The Securities and Exchange Commission has voted to require companies to disclose more information about their compensation practices and the background of their board members.

In a 4-1 vote, the SEC decided to require public companies to begin providing a written disclosure of their pay practices for all employees starting next year. Companies would also need to disclose why they chose a specific leadership structure and the qualifications of the board of directors, including their diversity. In addition, companies would need to provide information on fees given to compensation consultants.

“Through these rules, investors will better understand whether a company’s compensation policies and practices are reasonably likely to increase the company’s risk exposure,” said SEC Chair Mary Schapiro.

The new rules are also intended to give investors a better understanding of the stock and option awards granted to company executives and directors, the background and qualifications of directors and board nominees, and how diversity, defined as broadly or narrowly as the company may choose, is considered by the board when nominating director candidates, she noted.

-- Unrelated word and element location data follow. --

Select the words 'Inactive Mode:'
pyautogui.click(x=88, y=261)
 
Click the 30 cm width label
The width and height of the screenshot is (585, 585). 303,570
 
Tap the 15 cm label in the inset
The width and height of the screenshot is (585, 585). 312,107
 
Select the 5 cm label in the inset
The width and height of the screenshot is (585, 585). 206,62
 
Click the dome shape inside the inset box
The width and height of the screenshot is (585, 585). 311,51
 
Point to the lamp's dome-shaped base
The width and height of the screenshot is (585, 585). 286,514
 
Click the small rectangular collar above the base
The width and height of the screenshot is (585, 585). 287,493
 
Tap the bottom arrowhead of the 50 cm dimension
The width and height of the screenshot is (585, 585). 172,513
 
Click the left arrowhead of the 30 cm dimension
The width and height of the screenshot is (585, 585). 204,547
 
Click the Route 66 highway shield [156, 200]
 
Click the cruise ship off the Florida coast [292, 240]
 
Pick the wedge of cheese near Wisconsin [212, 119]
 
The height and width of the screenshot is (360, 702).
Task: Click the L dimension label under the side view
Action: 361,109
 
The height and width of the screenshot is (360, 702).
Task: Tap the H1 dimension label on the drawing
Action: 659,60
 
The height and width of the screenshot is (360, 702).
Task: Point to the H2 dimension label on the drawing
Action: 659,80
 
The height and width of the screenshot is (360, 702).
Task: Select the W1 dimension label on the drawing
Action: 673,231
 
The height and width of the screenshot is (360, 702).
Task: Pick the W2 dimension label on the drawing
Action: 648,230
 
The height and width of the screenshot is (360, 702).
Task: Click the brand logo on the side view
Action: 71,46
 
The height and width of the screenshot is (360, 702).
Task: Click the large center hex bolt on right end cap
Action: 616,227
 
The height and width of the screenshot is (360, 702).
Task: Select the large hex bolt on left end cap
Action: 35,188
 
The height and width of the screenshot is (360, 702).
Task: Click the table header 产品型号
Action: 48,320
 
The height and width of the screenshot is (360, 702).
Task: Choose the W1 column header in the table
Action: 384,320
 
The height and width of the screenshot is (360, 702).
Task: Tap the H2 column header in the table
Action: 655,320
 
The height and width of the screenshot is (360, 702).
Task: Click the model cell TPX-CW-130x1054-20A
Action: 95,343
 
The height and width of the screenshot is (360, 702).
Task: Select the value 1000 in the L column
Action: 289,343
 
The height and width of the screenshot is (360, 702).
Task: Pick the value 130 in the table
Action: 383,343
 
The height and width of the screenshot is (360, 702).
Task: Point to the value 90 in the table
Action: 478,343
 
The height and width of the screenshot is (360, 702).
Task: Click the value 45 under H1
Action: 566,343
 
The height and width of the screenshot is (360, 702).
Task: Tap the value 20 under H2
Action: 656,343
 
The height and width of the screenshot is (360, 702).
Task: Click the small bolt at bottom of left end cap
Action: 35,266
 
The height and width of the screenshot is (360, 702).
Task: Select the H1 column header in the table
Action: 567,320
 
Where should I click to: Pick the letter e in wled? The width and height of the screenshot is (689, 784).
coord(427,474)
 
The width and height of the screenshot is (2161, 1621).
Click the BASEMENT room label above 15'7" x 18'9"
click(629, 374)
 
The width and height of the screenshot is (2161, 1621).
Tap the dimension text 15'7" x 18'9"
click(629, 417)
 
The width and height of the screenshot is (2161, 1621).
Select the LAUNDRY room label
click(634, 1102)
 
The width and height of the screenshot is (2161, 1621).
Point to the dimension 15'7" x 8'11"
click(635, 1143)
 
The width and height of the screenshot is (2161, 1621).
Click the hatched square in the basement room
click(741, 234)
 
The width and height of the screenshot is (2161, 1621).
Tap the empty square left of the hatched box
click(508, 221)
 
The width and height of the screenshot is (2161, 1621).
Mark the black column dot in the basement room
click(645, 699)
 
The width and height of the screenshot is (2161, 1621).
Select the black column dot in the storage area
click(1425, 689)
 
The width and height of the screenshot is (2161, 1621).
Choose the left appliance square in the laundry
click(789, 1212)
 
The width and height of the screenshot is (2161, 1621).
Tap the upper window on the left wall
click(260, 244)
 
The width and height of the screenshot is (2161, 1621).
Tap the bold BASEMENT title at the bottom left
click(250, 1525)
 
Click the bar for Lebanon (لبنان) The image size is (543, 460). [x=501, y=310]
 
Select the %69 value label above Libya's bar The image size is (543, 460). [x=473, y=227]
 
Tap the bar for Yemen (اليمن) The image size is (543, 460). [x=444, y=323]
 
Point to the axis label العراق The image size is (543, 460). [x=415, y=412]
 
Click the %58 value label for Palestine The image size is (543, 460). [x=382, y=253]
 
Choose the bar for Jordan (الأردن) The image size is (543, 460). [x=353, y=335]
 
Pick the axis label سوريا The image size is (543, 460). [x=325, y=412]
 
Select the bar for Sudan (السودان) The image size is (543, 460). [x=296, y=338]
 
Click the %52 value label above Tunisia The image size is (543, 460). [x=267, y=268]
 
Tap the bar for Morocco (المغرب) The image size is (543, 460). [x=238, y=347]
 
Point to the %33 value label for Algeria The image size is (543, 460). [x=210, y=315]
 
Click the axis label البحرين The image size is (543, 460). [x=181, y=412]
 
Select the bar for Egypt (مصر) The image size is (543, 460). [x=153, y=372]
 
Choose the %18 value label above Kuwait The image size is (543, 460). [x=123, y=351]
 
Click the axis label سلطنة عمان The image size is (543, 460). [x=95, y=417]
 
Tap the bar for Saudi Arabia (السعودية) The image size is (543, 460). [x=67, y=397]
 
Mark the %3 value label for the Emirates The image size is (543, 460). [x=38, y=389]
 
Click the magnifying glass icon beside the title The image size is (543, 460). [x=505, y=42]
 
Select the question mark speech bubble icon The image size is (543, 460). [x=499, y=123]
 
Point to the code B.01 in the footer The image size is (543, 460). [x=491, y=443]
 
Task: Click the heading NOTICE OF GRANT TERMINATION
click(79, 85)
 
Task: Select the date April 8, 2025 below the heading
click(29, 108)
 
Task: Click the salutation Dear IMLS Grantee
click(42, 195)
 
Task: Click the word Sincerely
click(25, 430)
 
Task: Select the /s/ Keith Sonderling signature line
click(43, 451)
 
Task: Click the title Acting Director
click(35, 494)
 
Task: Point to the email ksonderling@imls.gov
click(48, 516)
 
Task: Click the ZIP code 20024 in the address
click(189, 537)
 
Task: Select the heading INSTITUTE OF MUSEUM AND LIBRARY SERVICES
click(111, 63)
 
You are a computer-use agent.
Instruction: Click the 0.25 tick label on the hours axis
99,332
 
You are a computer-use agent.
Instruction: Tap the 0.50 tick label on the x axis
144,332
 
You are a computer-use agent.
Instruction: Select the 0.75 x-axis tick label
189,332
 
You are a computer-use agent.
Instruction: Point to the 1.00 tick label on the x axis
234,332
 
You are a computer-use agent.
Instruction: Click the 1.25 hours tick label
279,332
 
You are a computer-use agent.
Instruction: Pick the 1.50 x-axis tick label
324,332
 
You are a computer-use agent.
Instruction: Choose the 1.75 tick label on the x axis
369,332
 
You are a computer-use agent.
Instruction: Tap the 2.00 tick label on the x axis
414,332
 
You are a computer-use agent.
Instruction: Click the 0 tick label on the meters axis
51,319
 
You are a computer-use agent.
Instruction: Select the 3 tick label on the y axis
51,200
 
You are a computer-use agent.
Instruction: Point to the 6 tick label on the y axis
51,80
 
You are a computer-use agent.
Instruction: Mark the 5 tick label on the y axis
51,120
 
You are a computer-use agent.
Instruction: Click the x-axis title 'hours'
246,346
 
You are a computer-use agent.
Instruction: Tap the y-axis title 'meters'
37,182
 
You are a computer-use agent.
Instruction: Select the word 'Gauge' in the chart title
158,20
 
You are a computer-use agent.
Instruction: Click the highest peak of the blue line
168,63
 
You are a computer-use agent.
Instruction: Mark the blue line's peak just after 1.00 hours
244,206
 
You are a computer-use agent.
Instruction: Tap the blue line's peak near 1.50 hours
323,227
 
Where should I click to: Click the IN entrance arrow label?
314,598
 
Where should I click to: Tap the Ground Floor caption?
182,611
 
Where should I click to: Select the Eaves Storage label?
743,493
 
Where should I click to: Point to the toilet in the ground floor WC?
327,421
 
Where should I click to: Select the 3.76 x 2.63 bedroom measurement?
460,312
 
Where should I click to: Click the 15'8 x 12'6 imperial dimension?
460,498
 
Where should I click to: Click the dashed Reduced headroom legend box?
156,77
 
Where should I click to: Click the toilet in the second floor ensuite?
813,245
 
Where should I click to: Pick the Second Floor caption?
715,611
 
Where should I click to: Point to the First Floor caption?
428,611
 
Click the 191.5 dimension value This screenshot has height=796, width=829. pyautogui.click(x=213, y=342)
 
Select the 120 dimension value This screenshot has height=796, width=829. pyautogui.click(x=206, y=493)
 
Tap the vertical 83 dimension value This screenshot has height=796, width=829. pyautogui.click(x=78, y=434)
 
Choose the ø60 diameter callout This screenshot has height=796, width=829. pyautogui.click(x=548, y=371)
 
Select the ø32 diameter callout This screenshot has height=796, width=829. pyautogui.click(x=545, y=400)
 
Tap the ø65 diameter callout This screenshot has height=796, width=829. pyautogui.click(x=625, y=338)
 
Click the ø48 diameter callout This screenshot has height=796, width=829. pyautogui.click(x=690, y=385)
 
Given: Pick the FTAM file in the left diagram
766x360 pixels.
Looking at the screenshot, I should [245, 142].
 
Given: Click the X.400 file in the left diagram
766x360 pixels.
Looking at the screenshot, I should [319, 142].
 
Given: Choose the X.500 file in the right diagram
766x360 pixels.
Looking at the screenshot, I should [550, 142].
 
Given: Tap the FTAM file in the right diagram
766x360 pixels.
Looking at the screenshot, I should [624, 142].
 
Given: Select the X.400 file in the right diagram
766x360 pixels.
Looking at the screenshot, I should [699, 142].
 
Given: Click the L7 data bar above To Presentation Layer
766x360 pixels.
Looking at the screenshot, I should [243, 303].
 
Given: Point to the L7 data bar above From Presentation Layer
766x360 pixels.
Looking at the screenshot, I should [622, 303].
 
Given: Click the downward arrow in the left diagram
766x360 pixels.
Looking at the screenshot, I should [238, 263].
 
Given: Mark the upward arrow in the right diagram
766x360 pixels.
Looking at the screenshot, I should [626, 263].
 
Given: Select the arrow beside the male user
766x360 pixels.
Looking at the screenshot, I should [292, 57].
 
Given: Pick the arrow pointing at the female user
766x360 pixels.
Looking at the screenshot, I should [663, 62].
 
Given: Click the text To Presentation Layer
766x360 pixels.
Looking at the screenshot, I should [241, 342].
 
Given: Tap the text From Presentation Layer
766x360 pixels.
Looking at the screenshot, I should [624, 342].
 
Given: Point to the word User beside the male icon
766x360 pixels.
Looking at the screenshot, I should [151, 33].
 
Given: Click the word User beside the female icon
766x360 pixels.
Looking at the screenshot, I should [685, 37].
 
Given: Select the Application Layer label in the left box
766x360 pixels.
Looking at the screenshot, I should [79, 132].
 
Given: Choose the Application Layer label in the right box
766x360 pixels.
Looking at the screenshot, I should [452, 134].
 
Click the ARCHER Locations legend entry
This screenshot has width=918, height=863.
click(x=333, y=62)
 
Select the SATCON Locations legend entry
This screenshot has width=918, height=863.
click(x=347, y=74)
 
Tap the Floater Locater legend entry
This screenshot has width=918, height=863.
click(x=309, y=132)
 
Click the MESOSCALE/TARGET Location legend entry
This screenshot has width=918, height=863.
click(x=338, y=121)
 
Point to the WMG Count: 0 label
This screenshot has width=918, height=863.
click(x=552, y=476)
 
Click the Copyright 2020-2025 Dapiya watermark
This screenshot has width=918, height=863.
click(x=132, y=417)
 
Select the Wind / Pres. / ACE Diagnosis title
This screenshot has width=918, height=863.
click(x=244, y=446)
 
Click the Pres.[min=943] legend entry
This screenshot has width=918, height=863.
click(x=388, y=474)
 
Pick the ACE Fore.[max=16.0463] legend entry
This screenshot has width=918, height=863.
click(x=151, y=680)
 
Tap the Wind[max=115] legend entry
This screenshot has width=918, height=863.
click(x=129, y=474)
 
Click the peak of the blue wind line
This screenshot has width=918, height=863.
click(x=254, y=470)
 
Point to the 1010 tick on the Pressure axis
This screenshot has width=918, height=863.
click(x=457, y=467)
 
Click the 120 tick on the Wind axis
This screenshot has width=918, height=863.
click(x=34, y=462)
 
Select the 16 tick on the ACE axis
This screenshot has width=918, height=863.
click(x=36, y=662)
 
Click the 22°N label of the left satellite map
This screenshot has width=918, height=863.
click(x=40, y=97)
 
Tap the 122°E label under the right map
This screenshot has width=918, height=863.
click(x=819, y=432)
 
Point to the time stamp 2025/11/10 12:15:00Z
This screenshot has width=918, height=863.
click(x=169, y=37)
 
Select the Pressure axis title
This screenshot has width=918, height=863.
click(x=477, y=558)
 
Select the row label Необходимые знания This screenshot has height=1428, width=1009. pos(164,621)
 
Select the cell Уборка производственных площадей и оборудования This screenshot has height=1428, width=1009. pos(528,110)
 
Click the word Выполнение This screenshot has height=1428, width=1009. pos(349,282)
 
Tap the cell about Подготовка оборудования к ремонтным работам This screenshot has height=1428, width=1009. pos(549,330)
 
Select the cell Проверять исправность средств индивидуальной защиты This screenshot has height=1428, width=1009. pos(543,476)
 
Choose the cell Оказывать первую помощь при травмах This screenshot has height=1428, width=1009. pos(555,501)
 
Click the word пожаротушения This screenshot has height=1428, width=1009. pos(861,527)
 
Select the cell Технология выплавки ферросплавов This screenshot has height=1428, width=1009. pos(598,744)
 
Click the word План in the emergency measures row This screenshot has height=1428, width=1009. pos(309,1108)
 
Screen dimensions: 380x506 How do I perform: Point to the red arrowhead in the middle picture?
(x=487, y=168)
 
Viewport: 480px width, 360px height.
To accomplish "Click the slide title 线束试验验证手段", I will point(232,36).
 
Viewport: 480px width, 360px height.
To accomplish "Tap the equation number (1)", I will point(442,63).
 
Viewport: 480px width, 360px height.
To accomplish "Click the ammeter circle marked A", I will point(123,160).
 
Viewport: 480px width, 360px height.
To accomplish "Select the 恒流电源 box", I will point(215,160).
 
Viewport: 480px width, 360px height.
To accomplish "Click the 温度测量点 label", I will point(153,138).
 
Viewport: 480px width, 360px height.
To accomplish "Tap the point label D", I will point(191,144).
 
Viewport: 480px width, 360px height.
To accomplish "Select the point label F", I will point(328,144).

Investors would also better understand why a board has chosen its particular leadership structure, and what the board’s role is in the area of risk oversight.

“Lastly, investors will better understand whether the compensation consultant retained by the board’s compensation consultant performs other work for the company that could create at least the perception of a conflict of interest or worse,” she added.

Schapiro said the new rules would further advance a critical factor in corporate governance, noting, “Accountability is impossible without transparency.”

In addition, the SEC commissioners voted 5-0 to tighten custody controls involving investment advisers. The new rules would “promote independent custody and require the use of independent public accountants as third party monitors,” according to the agency.

The new custody rules grew out of the Madoff scandal, according to Schapiro. They are intended to apply to investment advisers who act as custodians and actually hold onto a client’s assets.

“Under the new rules, these advisers, at least once each year, would be subject to a ‘surprise exam’ by an independent auditor in order to verify client assets,” she explained. “If evidence reveals missing assets or material discrepancies during the surprise exam, the auditor would be required to notify the SEC within one day. This will give the agency a direct line into potential frauds at an early stage.”